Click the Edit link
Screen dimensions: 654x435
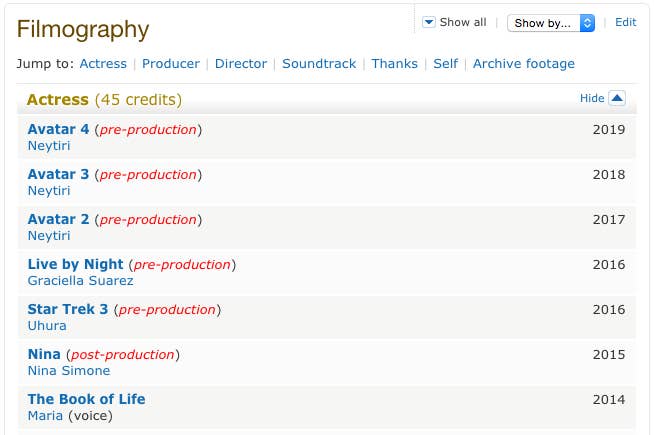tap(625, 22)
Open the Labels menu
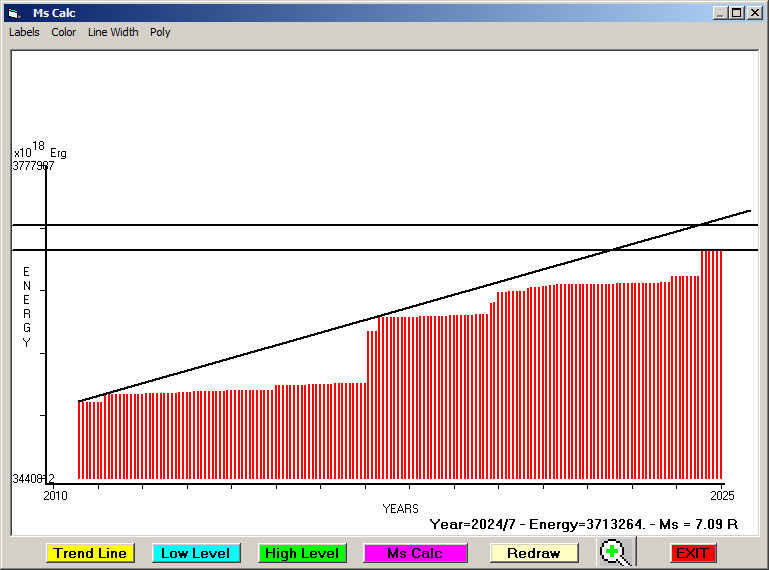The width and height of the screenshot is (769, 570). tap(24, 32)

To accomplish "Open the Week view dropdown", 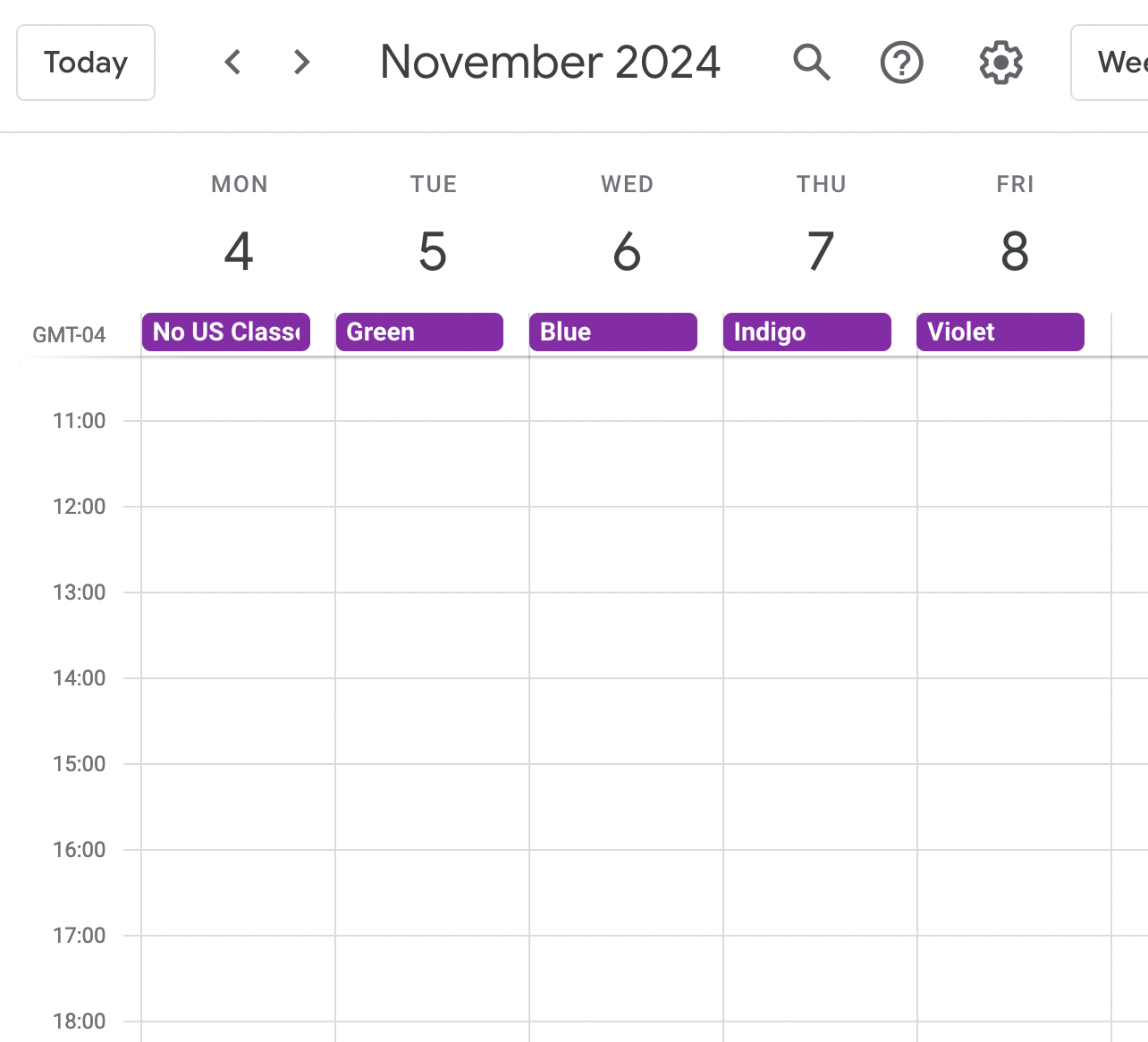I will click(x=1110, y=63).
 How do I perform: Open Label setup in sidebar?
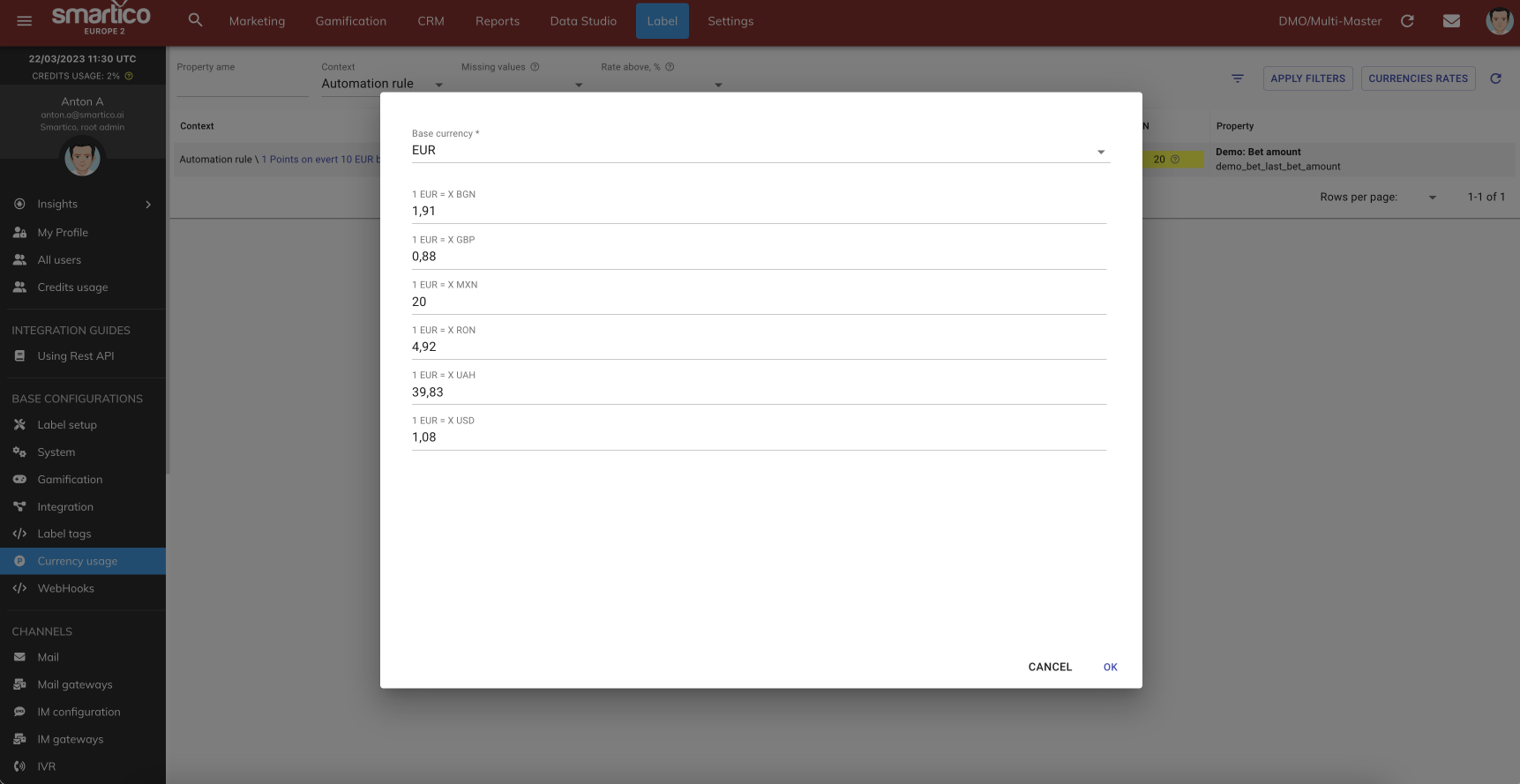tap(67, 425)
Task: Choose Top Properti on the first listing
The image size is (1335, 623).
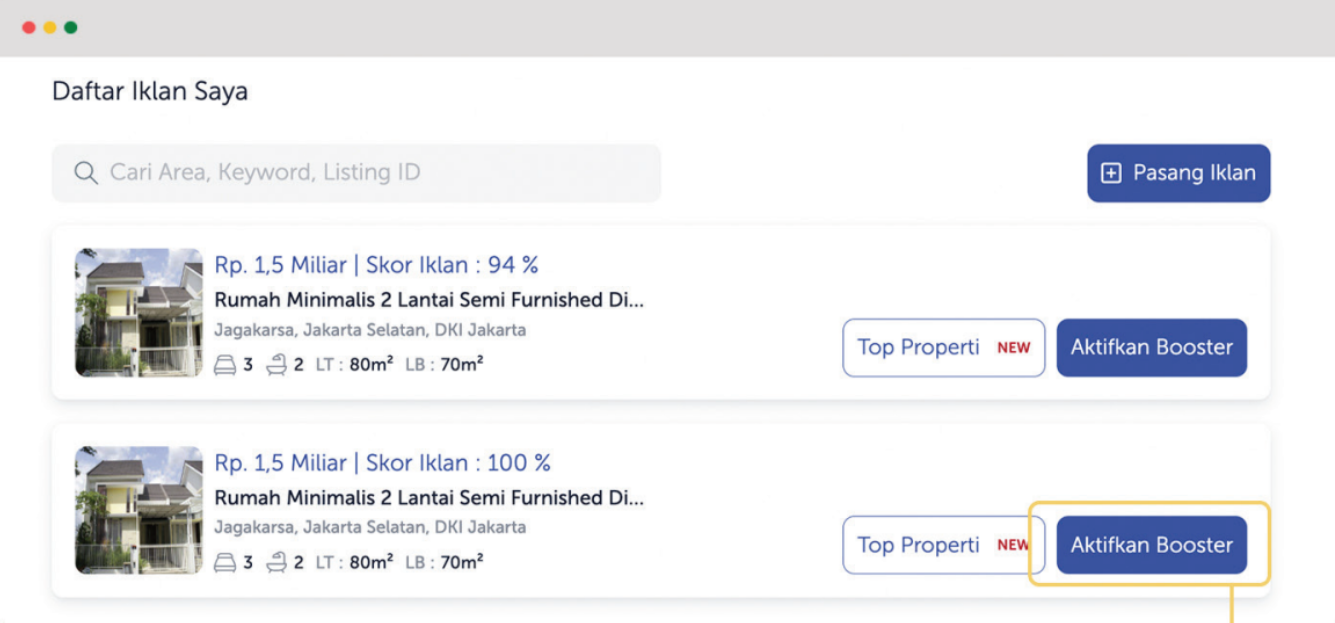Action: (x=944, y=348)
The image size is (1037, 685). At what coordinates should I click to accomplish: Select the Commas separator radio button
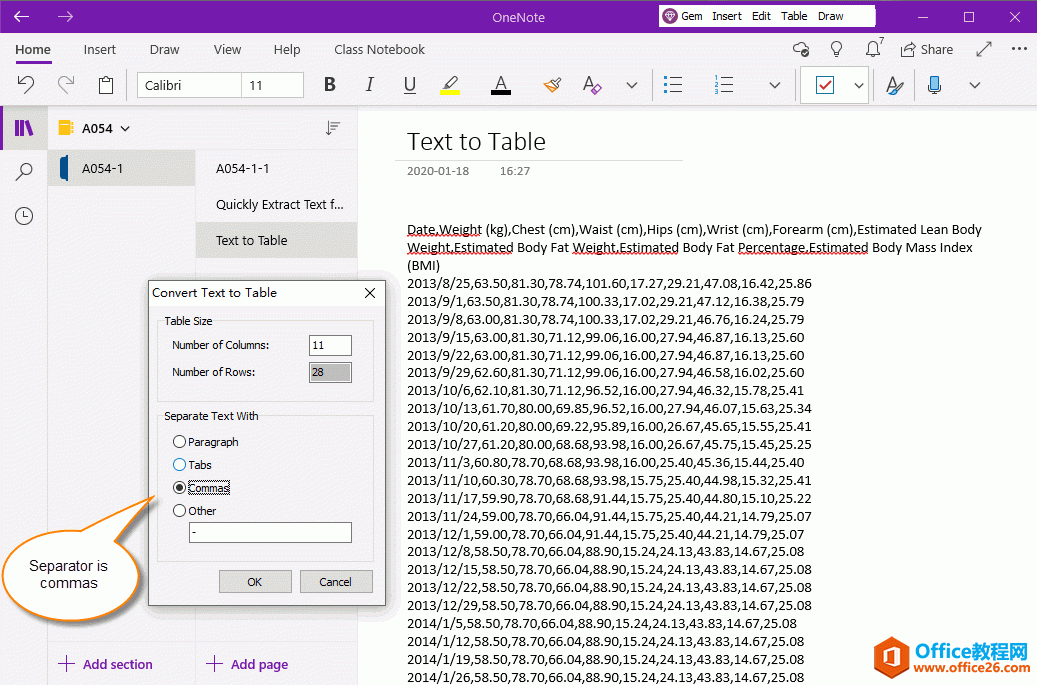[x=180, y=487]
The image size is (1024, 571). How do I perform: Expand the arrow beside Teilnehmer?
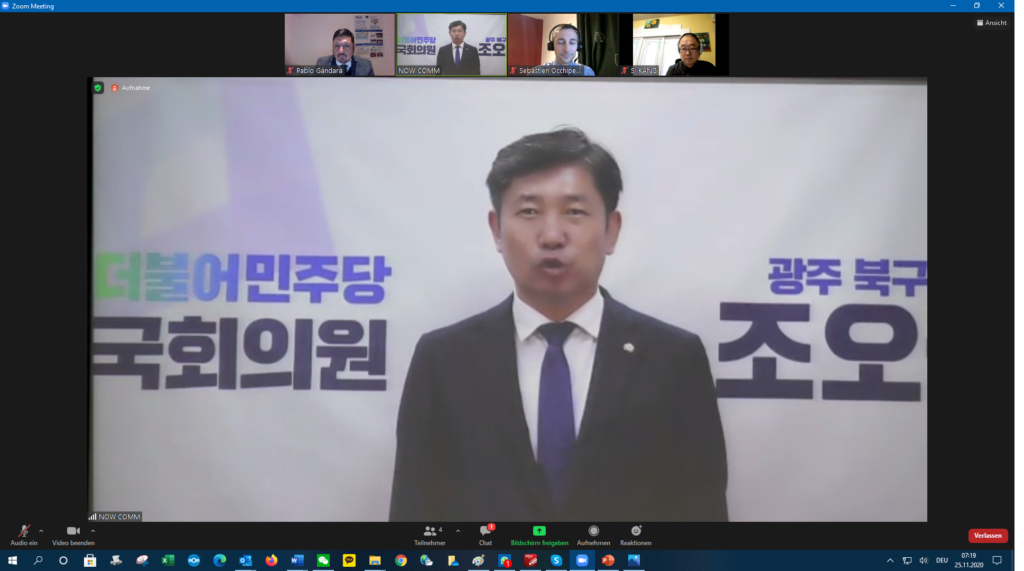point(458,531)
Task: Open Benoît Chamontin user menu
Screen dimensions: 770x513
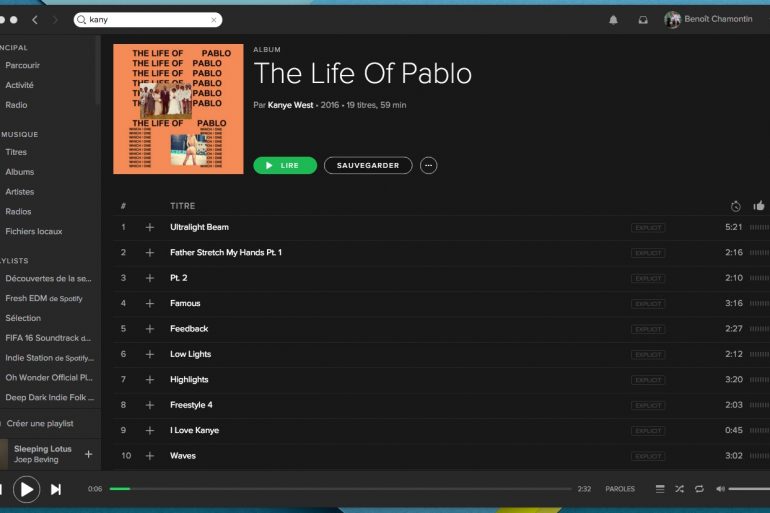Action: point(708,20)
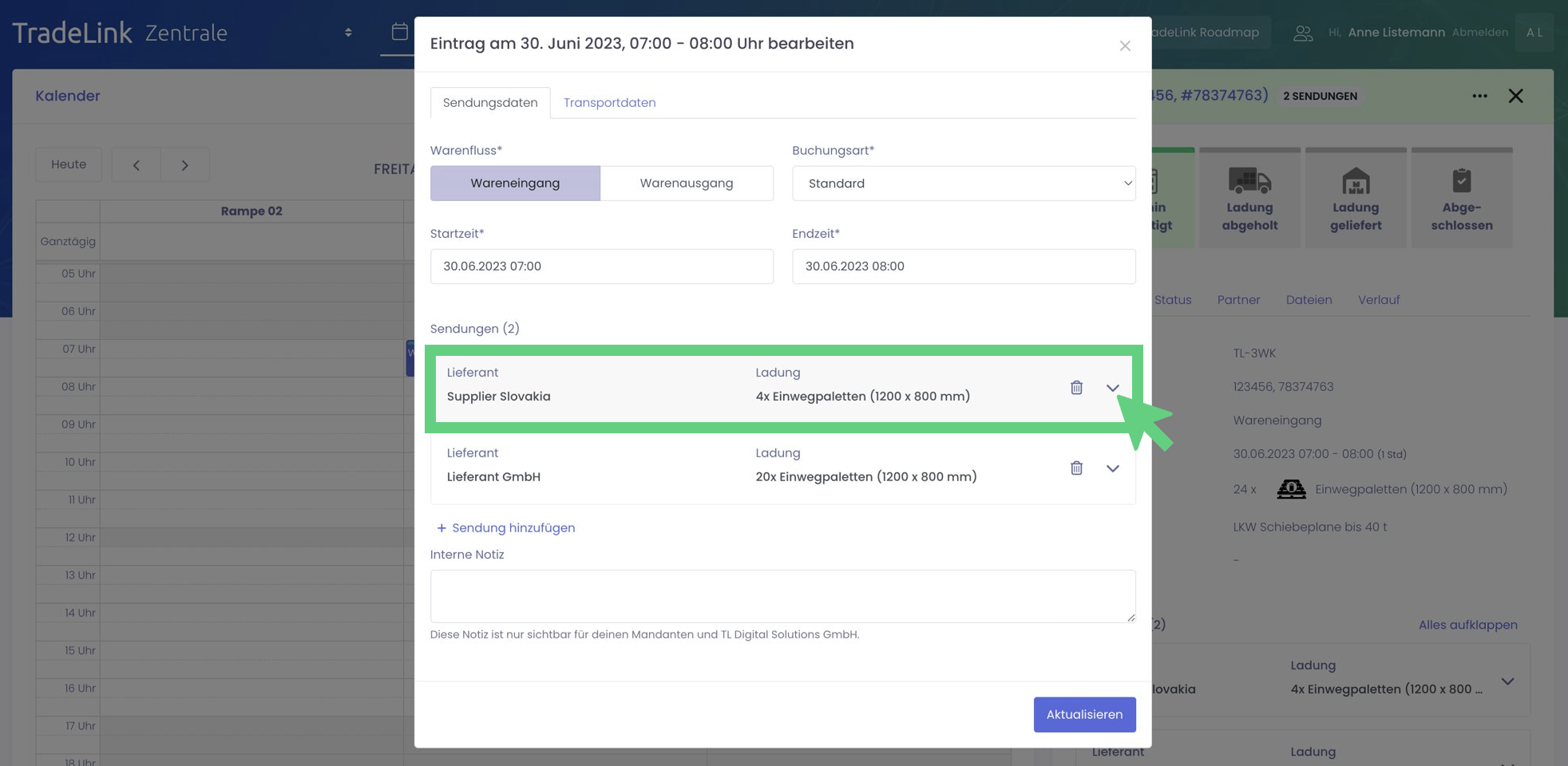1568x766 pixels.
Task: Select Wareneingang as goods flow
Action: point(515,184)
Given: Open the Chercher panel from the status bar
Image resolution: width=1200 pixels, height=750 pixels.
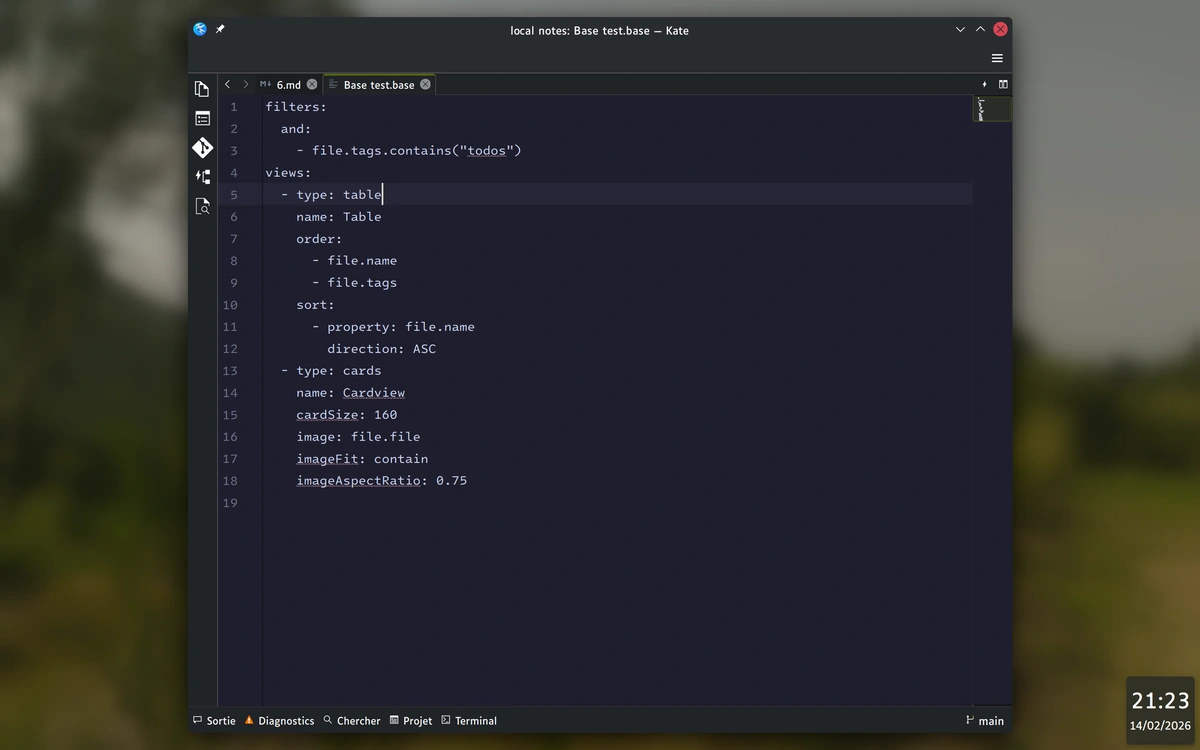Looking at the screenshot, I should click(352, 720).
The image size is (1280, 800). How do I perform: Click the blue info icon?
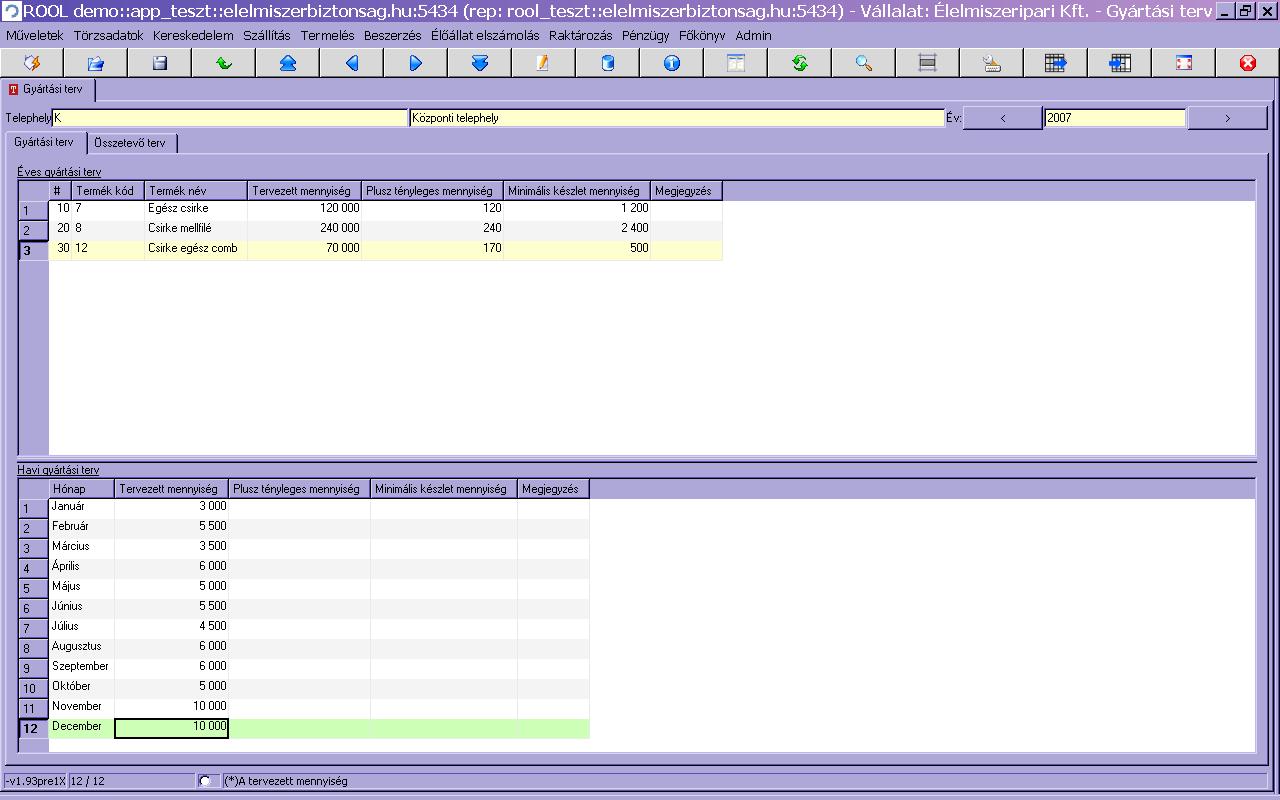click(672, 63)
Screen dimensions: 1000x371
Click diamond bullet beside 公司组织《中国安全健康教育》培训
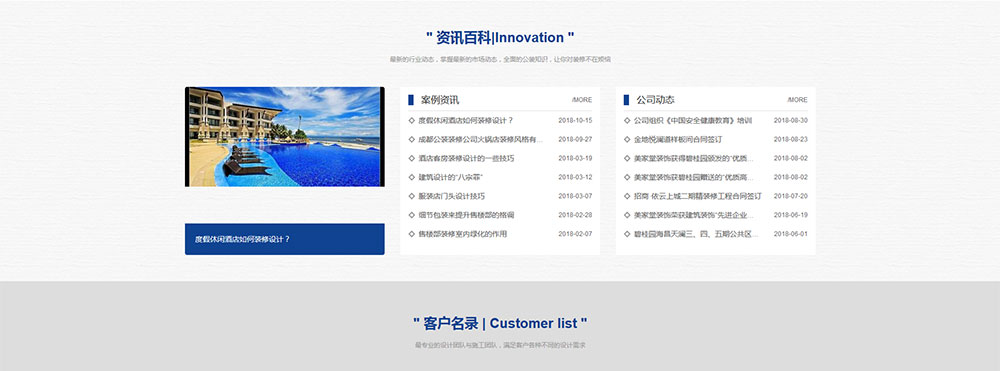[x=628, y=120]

───

• **Aim of the task**: A picture must not appear in the copy. Transcribe exactly the lines from the one with "The image size is (1024, 571)." through the final line of the entries, both included, and no more.

• **Answer to the exercise**:
The image size is (1024, 571). How do I perform: Expand the arrow beside Teilnehmer?
point(458,531)
Task: Open Benoît Chamontin user menu
Screen dimensions: 770x513
Action: point(708,20)
1568x766 pixels.
Task: Select Wareneingang as goods flow
Action: point(515,184)
Given: Open the Chercher panel from the status bar
Image resolution: width=1200 pixels, height=750 pixels.
Looking at the screenshot, I should click(352, 720).
The image size is (1280, 800). How do I perform: Click the blue info icon?
click(672, 63)
Screen dimensions: 1000x371
Click diamond bullet beside 公司组织《中国安全健康教育》培训
[x=628, y=120]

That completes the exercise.